Schematic map of the cis-splicing genes. Black blocks represent exons, and white blocks represent introns. The numbers beneath the protein-coding genes indicate the locations of introns and exons. One intron is present in both ccmFC and rps3. Three introns are in nad4 and four in nad5 and nad7.

Fig. 3.

tRNA secondary structure prediction. Twenty-four tRNA secondary structures were identified in the mitochondrial genome of F. aubertii. The top left of the structure is the amino acid abbreviation letter. Base mismatches exist, usually U-C base mismatches. The mismatched bases are marked in red boxes.

3.2 Mitochondrial Repetitive Sequences Analysis

Repetitive sequences can serve as genome-specific genetic markers for phylogenetic relationships among species. STRs show a high degree of polymorphism and are commonly used as molecular markers for genetic diversity studies and germplasm characteristics, identification, and selection. In the analysis of STR in the mitochondrial genome of F. aubertii, 77 STR loci were detected. There are 28 single nucleotide motifs, 16 dinucleotide motifs, seven trinucleotide motifs, 22 tetranucleotide motifs, and four pentanucleotide motifs. No hexanucleotide motifs were detected (Table 3). Additionally, five long tandem repeat sequences were detected by TRF software in the mitochondrial genome of F. aubertii (Table 4).

Table 3.Number of short tandem repeats in F. aubertii mt genome.

Motif	Number	Proportion (%)
Mononucleotide	28	36.4
Dinucleotide	16	20.8
Trinucleotide	7	9.1
Tetranucleotide	22	28.5
Pentanucleotide	4	5.2
Total	77	100

Table 4.Long tandem repeats of F. aubertii mt genome.

Indices	Period size of the repeat	Copy number	Consensus size	Percent of matches	Percent of indels	A	C	G	T	Entropy
48,505–48,551	20	2.2	22	81	11	29	25	21	23	1.99
93,390–93,432	18	2.4	18	81	18	34	25	20	18	1.96
119,178–119,223	24	1.9	24	90	0	28	21	21	28	1.99
276,633–276,698	32	2.1	32	94	0	27	9	22	40	1.84
289,717–289,760	21	2.1	21	91	0	36	15	20	27	1.93

Scattered repetitive sequences are crucial in the study of gene mutation, genome origin and evolution, and species formation [35]. In this study, a total of 50 scattered repeats were identified in the mitochondrial genome of F. aubertii, consisting of 22 forward repeats and 28 palindromic repeats.

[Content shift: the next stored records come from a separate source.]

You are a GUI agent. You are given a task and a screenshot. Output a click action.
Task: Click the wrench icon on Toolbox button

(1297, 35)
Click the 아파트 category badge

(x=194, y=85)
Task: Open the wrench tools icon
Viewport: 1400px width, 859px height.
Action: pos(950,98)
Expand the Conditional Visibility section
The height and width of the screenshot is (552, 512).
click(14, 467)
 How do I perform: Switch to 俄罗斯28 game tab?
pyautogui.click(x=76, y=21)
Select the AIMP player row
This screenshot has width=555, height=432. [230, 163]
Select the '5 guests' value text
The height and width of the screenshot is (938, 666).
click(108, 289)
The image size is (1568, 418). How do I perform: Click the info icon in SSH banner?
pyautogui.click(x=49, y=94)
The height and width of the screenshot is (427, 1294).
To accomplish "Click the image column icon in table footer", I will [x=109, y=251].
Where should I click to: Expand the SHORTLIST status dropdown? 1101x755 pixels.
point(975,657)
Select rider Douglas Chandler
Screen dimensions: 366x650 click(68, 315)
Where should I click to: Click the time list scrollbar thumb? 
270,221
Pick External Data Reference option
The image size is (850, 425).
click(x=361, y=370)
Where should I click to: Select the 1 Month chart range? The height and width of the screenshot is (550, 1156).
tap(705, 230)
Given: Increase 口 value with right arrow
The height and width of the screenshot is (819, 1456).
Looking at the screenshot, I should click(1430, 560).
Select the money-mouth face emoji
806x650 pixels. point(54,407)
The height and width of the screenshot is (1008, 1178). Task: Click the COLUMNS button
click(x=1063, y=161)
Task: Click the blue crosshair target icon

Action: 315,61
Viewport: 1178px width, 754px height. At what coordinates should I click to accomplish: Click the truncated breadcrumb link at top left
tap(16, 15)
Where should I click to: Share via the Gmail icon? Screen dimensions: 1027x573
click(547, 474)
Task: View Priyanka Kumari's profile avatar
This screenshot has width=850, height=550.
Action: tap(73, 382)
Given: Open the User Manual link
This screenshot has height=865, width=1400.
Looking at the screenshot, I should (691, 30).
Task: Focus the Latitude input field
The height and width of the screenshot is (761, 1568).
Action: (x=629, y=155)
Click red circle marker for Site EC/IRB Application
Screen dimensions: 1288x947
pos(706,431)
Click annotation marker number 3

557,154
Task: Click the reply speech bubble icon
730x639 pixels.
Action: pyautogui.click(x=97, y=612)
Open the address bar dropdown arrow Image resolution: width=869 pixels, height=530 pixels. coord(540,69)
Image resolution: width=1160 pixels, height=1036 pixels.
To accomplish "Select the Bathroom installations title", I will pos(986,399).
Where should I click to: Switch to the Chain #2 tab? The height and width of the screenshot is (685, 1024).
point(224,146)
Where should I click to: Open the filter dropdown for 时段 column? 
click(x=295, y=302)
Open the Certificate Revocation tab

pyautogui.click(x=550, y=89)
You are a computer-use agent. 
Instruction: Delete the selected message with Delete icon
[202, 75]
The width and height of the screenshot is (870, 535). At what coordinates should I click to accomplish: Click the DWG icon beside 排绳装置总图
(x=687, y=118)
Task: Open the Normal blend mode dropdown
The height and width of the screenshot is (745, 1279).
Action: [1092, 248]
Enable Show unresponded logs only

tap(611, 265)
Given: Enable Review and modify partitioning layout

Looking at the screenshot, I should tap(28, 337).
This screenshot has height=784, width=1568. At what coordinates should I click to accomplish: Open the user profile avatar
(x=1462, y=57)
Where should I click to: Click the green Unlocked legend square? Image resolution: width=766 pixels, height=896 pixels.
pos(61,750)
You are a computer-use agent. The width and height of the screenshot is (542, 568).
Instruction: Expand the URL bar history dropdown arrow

No reverse repeats, or complementary repeats were detected. The longest identified repeat sequence was 5272 bp, whereas most of the repeats were 50–200 bp in length (Fig. 4).

Fig. 4.

Scattered repeats of F. aubertii mt genome. Different types of repeats are represented by different colors, blue represents forward repeats and orange represents palindromic repeats. The height of the colored bar represents the number of sequences. No scattered repeats in the length range of 2000–2999 bp were found.

3.3 Prediction of RNA Editing Sites

The prediction of RNA editing sites in the mitochondrial genome coding genes of F. aubertii resulted in a total of 367 sites in 30 genes (Fig. 5). Among them, ccmB and nad4 contained the majority of RNA editing sites, with ccmB containing most of them (33 sites), accounting for 8.99% of the total RNA editing sites. The atp8 had the fewest RNA editing sites, accounting for only 0.27% of the total number of sites. The results showed that 7.9% of hydrophobic amino acids were converted to hydrophilic amino acids, 49.86% of hydrophilic amino acids were converted into hydrophobic amino acids, and 42.24% of hydrophobic amino acids remained unchanged (Table 5). RNA editing sites were C to T conversion, and the first base of the codon accounted for 32.0% of the editing sites, whereas the second base accounted for 68.0%. Some RNA editing sites may result in the formation of stop codons, but we did not identify such phenomena in the mitochondrial genome of F. aubertii. Furthermore, the proportion of amino acid conversion to leucine after RNA editing was the largest, accounting for 46.59%.

Fig. 5.

Distribution of RNA editing sites in F. aubertii mt protein-coding genes (PCGs). RNA editing sites in 30 coding genes in F. aubertii were predicted. There are no RNA editing sites in cox1, ccmFC, ccmFN, or atp9. The horizontal axis is the protein-coding gene, and the number on the top of the color bar refers to the number of predicted RNA editing sites.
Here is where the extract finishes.